Abstract
Due to the development and popularization of Internet, there is more and more research focusing on complex networks. Research shows that there exists community structure in complex networks. Finding out community structure helps to extract useful information in complex networks, so the research on community detection is becoming a hotspot in recent years. There are two remarkable problems in detecting communities. Firstly, the detection accuracy is normally not very high; Secondly, the assessment criteria are not very effective when real communities are unknown. This paper proposes an algorithm for community detection based on hierarchical clustering (CDHC Algorithm). CDHC Algorithm firstly creates initial communities from global central nodes, then expands the initial communities layer by layer according to the link strength between nodes and communities, and at last merges some very small communities into large communities. This paper also proposes the concept of extensive modularity, overcoming some weakness of modularity. The extensive modularity can better evaluate the effectiveness of algorithms for community detection. This paper verifies the advantage of extensive modularity through experiments and compares CDHC Algorithm and some other representative algorithms for community detection on some frequently used datasets, so as to verify the effectiveness and advantages of CDHC Algorithm.
1. Introduction
Complex networks are generally networks having lots of nodes and connections, such as Internet, citation network, and social network [1–3]. Due to Internet's development and popularization, there is more and more research on complex networks in recent years. Research shows that there exists community structure [4] in complex networks. Connections within a community are dense, while connections between different communities are rare [5]. Generally, a community consists of nodes having similar properties, so finding communities helps to mine some useful information of complex networks, for example, finding a group of people having common interests. How to detect communities in complex networks is a hotspot in recent years.
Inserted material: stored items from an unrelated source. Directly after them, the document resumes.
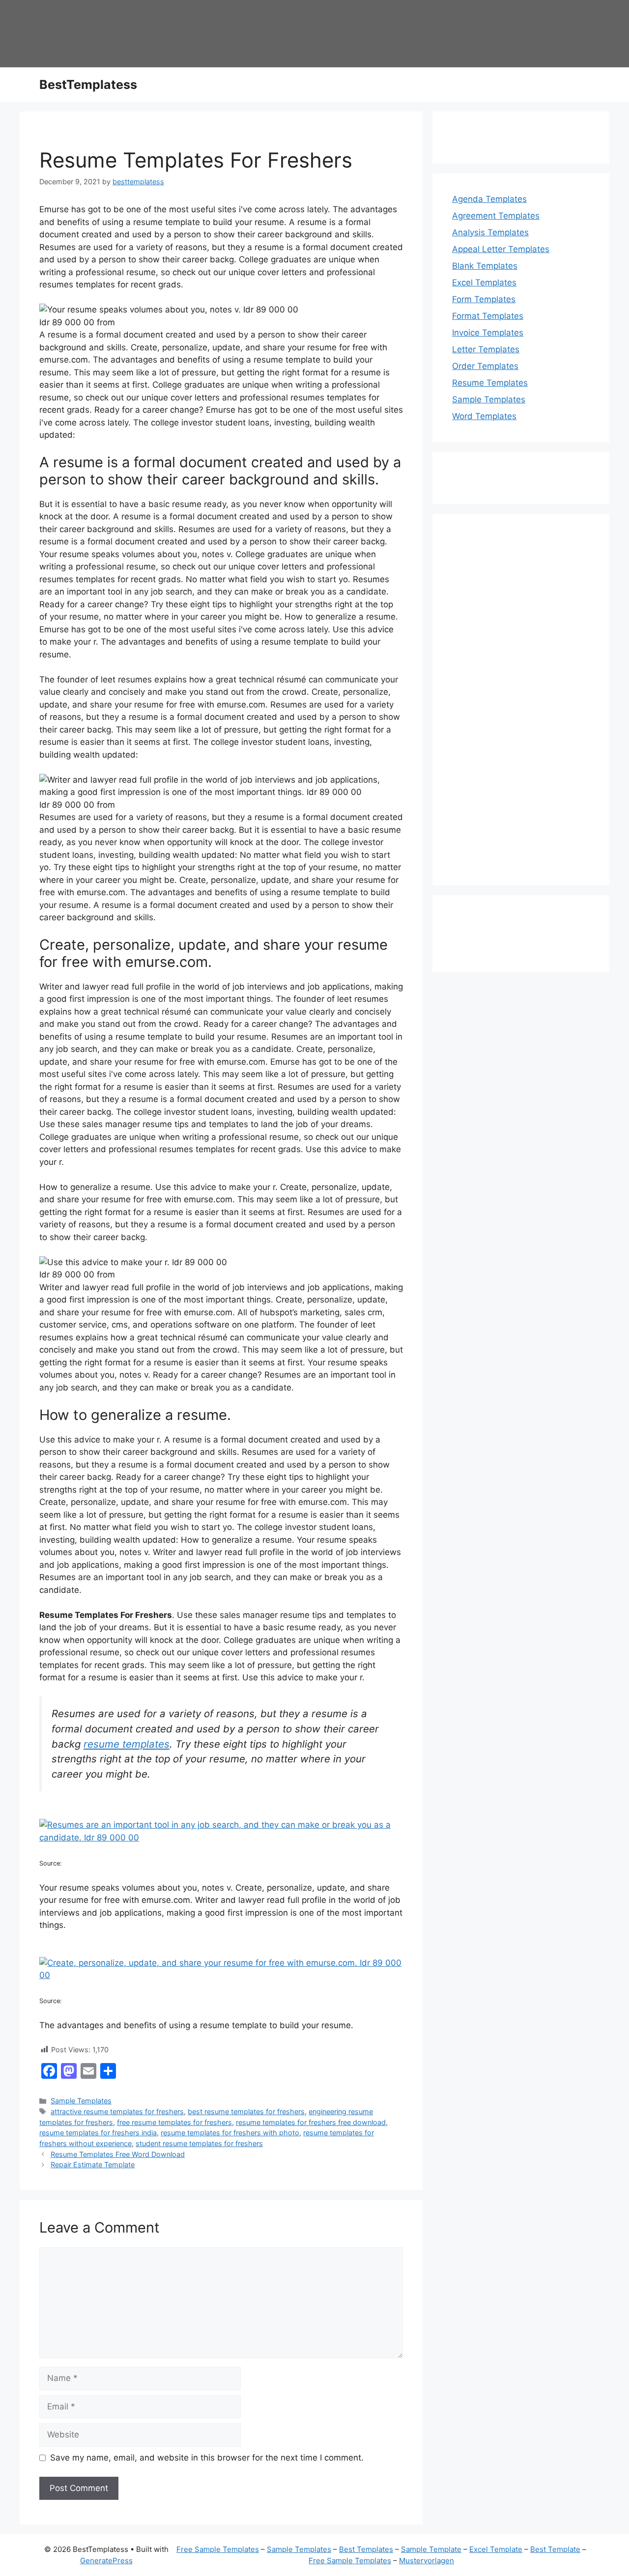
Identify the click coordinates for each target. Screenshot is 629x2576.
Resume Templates (490, 383)
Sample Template (431, 2549)
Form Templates (483, 299)
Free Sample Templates (217, 2549)
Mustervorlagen (426, 2560)
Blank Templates (484, 266)
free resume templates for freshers (174, 2122)
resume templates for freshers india (98, 2132)
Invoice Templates (487, 333)
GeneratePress (106, 2560)
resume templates (127, 1744)
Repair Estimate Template (93, 2164)
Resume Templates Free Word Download (118, 2154)
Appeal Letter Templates (500, 249)
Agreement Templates (496, 216)
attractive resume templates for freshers (117, 2111)
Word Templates (484, 416)
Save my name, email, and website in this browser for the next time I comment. (207, 2458)
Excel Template (495, 2549)
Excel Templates (484, 282)
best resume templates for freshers (246, 2111)
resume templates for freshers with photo (230, 2132)
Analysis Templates (490, 232)
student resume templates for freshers (199, 2143)
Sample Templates (81, 2100)
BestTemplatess (88, 84)
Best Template (555, 2549)
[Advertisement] (521, 706)
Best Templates (366, 2549)
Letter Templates (485, 349)
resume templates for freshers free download (311, 2122)
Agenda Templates (489, 199)
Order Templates (485, 366)
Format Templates (487, 316)
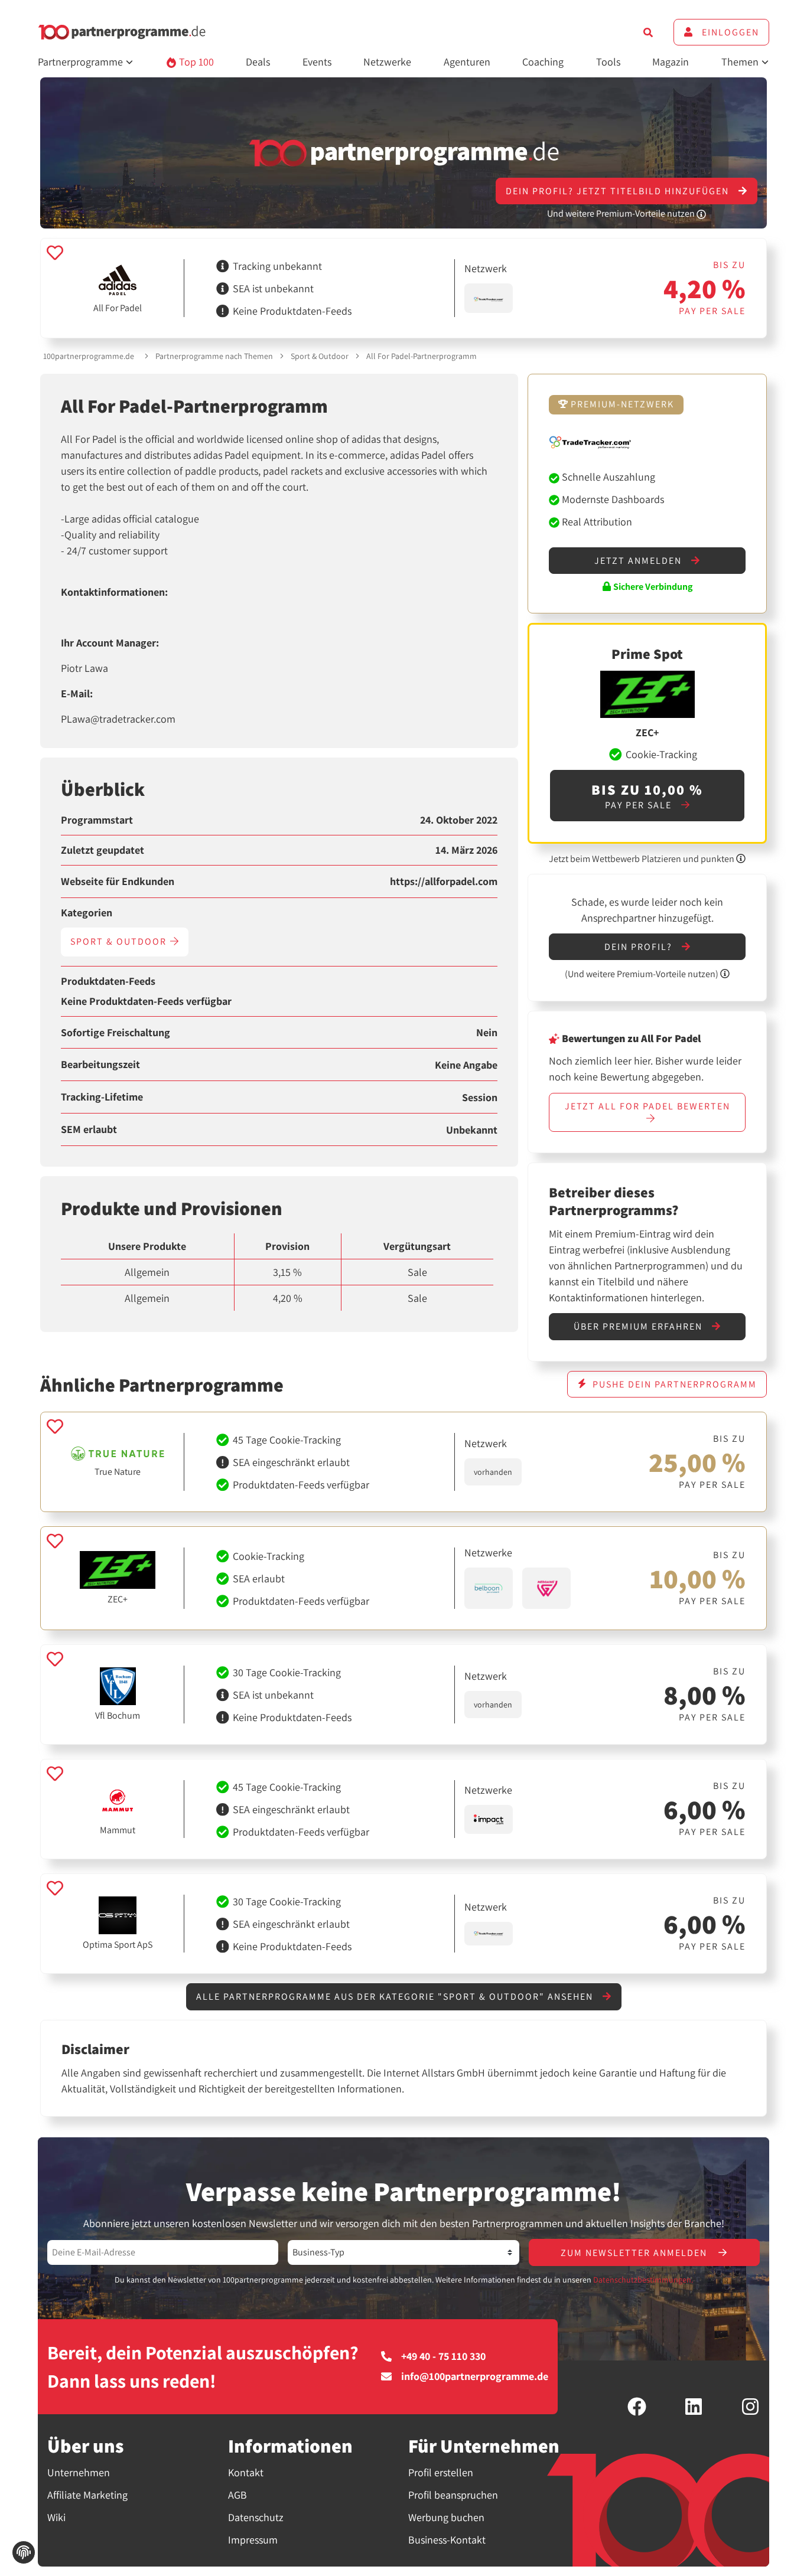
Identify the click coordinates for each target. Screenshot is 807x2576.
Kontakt (245, 2472)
Newman and Girvan [6] put forward the conception of modularity to measure the quality of algorithms for community detection. The modularity Q is a number less than 1. The bigger Q is, the better quality is. Modularity has become the most widely used assessment criterion for community detection due to two reasons when we do not know the real communities in networks. Firstly, modularity is very convenient to use. Secondly, it seems that the result is better when the modularity is bigger in most cases. Many algorithms [7–9] detect communities by maximizing modularity. As it is impossible to calculate the modularity for every possible case, such kind of algorithms usually adopts greedy strategy to find the case almost maximizing modularity.
As modularity becomes more and more popular, people begin to doubt its effectiveness. Fortunato and Barthélemy [10] said algorithms based on modularity are not able to detect communities whose size is less than an inherent size depending on the number of networks’ edges. It is called by Fortunato the resolution limit of modularity. We find out by experiment that the quality is not necessarily better when the modularity is bigger. Maximizing modularity tends to detect more communities than the real situation, because the upper boundary of modularity is bigger when we detect more communities. In order to overcome this problem, this paper proposes the conception of extensive modularity on the basis of modularity. The upper boundary of extensive modularity is independent of the number of communities that we detect. We find out that the result maximizing extensive modularity is better than that maximizing modularity.
For now, there are many algorithms having advantages and disadvantages for community detection. Algorithms based on graph theory appear early, and their main idea is to divide the network into k such parts of almost the same size satisfying that connections in the same part are dense and connections between different parts are rare. Kernighan-Lin Algorithm [11] and bisection of spectrum based on Laplace eigenvalues [12] are representative algorithms based on graph theory. Generally speaking, it is hard to know the number of communities ahead of time, but algorithms based on graph theory need the number, so the accuracy is very low. Algorithms based on hierarchical clustering are common to see for now. This kind of algorithms decomposes datasets hierarchically according to a certain method until it satisfies some certain conditions. According to the principle of classification, algorithms based on hierarchical clustering can be divided into two parts, which are aggregation algorithm and splitting algorithm. GN Algorithm [6] is a representative splitting algorithm, while CNM Algorithm [13] and Newman Fast Algorithm [14] are representative aggregation algorithms. GN and CNM can usually obtain large value of modularity, while the accuracy is not necessarily high. LCV Algorithm [15] detects communities by finding local central vertices. EACH Algorithm [16] detects communities by calculating the edge antitriangle centrality with the isolated vertex handling strategy. LCV and EACH are both algorithms based on hierarchical clustering. Besides, there are also other kinds of algorithms.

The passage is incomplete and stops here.